Enteignungen bleiben

■ Verfassungsgericht: Sowjetische Enteignungen bis 1949 haben Bestand

Karlsruhe (taz) – Die kurz nach Gründung der DDR als „Kriegsverbrecher und Naziaktivisten“ enteigneten Grundeigentümer in Ostberlin haben keinen Anspruch auf Rückgabe ihrer Immobilien. Dies entschied gestern das Bundesverfassungsgericht in Karlsruhe. Es bestätigte damit ein Grundsatzurteil des Berliner Bundesverwaltungsgerichts.

Bereits in mehreren Entscheidungen hatte das Verfassungsgericht festgestellt, daß Enteignungen durch die sowjetische Besatzungsmacht nicht rückgängig zu machen sind. In Ostberlin lagen die Dinge jedoch komplizierter. Da Berlin nach Kriegsende von den Alliierten gemeinsam verwaltet worden war, mußte sich die UdSSR anfangs eine gewisse Zurückhaltung auferlegen. Erst nach der politischen und administrativen Teilung Berlins im Sommer und Herbst 1948 wurde Ostberlin konsequent in das sowjetische Besatzungsgebiet einbezogen.
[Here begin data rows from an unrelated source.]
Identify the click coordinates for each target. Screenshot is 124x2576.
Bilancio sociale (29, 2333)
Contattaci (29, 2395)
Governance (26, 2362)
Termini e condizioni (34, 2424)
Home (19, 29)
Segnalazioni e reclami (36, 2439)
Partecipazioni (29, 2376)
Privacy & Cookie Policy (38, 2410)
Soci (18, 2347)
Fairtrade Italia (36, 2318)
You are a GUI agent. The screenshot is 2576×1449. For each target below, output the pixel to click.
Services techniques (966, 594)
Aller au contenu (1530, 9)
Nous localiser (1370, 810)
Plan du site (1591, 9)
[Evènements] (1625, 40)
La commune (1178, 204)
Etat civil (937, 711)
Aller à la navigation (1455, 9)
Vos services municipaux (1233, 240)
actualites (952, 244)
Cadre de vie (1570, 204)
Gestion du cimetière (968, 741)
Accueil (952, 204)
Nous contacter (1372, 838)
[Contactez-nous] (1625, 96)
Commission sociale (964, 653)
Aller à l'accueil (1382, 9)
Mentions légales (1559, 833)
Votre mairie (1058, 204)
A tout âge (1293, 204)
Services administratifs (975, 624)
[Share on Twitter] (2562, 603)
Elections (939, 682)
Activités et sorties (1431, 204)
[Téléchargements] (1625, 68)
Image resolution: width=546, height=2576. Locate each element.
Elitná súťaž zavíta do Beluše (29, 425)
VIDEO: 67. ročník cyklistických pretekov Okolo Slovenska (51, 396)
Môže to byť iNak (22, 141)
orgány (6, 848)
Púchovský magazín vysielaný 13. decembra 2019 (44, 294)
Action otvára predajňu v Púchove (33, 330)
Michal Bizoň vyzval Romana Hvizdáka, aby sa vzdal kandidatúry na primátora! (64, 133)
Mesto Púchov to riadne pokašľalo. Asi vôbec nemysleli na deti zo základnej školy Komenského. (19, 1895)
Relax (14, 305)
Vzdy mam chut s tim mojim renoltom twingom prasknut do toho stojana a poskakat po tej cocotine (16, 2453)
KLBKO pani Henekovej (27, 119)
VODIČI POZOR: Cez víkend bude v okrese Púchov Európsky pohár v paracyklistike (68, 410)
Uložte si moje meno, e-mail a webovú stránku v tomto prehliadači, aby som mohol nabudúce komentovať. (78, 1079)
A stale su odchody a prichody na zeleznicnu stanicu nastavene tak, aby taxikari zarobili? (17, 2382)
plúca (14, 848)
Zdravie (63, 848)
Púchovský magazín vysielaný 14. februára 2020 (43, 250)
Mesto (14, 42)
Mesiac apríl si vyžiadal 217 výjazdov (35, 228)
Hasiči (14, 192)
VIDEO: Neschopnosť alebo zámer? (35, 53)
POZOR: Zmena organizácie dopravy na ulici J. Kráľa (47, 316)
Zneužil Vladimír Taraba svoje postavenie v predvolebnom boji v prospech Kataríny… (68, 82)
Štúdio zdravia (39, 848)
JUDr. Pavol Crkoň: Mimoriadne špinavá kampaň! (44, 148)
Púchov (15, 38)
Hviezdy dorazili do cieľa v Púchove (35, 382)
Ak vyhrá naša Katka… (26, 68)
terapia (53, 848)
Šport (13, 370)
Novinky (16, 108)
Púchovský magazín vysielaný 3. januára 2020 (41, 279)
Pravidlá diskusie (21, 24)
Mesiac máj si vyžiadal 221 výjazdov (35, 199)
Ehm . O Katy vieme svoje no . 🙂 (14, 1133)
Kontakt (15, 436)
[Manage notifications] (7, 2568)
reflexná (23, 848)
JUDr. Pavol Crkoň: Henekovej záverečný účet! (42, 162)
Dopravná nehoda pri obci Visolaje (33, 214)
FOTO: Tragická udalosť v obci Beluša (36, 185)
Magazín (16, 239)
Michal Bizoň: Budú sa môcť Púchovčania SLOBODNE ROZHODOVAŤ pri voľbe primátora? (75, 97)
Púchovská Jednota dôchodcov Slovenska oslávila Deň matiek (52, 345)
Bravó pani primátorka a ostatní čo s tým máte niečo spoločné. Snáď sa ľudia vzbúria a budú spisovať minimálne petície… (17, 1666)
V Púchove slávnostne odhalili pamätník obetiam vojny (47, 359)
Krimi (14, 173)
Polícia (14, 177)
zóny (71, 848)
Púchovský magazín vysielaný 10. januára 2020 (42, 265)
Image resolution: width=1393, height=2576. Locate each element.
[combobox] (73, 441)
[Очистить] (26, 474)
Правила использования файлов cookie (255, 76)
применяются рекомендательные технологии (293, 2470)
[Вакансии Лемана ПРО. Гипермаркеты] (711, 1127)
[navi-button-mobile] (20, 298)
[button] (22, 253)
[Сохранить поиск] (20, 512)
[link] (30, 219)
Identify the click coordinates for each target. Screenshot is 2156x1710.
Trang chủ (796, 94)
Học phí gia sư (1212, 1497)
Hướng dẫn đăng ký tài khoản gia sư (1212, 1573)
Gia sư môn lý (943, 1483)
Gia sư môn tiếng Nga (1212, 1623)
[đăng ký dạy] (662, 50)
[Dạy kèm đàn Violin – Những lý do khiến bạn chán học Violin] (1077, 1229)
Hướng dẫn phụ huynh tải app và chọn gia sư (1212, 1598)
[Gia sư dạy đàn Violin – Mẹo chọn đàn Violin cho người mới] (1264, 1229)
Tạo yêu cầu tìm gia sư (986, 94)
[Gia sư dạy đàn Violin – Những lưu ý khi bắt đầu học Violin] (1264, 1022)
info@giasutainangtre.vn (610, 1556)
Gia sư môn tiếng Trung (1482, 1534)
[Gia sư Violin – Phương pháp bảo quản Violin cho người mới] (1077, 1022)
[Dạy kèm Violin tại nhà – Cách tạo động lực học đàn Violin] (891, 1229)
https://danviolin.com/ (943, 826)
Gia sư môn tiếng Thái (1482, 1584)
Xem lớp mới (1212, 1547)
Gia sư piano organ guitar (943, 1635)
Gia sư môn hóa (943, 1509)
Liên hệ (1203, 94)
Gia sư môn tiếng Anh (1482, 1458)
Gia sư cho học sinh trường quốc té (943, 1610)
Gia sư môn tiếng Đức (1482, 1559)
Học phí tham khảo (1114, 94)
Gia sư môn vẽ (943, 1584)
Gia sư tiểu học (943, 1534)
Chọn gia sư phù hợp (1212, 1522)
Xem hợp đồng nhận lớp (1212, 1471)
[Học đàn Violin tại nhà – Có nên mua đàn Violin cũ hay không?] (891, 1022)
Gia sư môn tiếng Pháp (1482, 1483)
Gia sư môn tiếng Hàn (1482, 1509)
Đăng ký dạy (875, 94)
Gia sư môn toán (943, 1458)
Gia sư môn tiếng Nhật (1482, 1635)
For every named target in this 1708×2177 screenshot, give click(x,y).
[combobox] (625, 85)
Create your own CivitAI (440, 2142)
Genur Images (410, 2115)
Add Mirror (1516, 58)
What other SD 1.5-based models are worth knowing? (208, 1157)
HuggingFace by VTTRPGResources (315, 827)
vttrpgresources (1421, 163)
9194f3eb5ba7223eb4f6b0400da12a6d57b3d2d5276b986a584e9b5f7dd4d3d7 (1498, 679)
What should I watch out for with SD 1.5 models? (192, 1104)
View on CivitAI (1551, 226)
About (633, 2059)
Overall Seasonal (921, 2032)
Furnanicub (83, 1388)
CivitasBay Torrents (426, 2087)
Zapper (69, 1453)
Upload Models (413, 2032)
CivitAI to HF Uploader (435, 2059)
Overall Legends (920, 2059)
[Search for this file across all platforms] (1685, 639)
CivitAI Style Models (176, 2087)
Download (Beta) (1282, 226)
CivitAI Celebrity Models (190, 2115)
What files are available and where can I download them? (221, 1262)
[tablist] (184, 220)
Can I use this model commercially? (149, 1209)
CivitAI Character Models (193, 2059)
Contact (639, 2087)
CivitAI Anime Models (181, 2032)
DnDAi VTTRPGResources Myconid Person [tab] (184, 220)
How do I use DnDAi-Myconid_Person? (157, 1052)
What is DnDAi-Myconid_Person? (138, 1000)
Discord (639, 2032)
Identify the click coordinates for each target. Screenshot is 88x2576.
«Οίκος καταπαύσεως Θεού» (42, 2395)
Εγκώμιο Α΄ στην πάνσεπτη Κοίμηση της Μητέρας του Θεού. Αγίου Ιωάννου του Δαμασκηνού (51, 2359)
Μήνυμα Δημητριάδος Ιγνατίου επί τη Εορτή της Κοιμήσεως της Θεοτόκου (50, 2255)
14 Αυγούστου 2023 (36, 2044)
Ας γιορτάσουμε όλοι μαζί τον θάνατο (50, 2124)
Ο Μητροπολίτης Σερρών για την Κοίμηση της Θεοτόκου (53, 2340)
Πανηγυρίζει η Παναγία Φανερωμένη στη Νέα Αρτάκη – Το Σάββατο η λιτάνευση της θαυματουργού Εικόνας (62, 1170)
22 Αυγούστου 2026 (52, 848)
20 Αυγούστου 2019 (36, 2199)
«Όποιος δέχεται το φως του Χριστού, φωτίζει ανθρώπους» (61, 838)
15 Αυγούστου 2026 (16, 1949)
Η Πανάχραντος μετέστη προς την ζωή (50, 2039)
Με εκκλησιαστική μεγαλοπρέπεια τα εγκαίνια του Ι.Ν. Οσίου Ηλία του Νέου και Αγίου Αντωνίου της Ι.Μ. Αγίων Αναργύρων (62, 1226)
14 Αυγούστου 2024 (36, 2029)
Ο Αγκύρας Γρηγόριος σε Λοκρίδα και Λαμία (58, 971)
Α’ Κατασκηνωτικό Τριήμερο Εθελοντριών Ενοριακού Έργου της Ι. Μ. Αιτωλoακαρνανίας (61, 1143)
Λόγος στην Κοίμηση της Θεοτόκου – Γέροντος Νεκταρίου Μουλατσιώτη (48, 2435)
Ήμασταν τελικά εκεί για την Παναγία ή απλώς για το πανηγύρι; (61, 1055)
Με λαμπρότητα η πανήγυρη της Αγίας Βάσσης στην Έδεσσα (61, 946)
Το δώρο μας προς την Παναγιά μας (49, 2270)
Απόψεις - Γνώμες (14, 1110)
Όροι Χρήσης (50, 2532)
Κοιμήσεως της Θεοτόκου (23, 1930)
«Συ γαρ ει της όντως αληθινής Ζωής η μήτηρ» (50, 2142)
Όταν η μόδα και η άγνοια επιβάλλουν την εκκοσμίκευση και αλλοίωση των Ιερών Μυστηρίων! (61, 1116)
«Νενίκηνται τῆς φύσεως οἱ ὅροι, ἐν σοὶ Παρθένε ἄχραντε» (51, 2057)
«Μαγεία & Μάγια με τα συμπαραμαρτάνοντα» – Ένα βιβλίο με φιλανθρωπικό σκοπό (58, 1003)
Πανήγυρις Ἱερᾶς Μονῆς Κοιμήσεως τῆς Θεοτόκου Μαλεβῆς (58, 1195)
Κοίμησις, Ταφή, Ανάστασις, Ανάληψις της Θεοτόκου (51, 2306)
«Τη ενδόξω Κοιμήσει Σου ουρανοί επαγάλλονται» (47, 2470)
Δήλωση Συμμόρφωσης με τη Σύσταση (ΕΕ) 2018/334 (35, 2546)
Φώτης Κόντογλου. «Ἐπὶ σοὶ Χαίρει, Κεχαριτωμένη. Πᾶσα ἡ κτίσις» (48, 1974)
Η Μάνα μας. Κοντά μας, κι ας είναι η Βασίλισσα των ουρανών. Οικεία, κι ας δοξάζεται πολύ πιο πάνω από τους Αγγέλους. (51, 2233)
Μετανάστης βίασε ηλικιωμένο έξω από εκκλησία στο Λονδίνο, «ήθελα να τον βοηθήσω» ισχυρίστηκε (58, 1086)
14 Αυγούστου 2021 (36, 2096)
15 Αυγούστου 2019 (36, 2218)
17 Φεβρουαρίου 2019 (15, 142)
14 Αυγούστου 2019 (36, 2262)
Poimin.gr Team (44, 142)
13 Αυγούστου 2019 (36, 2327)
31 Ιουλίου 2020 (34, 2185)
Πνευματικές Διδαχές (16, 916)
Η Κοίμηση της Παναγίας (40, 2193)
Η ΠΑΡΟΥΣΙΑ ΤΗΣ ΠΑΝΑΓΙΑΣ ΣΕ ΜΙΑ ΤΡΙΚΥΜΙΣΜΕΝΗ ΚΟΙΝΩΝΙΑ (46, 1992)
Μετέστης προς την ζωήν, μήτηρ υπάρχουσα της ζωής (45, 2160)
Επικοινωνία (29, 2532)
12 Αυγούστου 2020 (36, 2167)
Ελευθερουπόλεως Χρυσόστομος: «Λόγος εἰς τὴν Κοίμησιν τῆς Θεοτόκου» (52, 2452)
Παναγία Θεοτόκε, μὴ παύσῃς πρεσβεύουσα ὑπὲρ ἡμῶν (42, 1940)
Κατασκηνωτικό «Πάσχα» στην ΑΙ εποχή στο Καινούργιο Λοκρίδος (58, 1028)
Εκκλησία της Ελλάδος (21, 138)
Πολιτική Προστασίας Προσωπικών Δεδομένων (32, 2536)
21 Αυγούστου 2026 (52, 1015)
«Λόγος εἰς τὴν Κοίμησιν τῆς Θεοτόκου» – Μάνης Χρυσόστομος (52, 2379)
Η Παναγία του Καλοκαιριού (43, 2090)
Deshalb war man auch mit der Enteignungspolitik in Ostberlin etwas spät dran. Die zur Enteignung anstehenden Grundstücke wurden dabei in Listen zusammengestellt. Die umstrittene Liste 3 datiert allerdings erst vom 14.11. 1949. Die DDR war bereits einen Monat zuvor gegründet worden. Die gestern abgelehnte Verfassungsbeschwerde hatte deshalb bestritten, daß es sich bei Enteignungen auf Grundlage der Liste 3 noch um Besatzungsmaßnahmen handelte.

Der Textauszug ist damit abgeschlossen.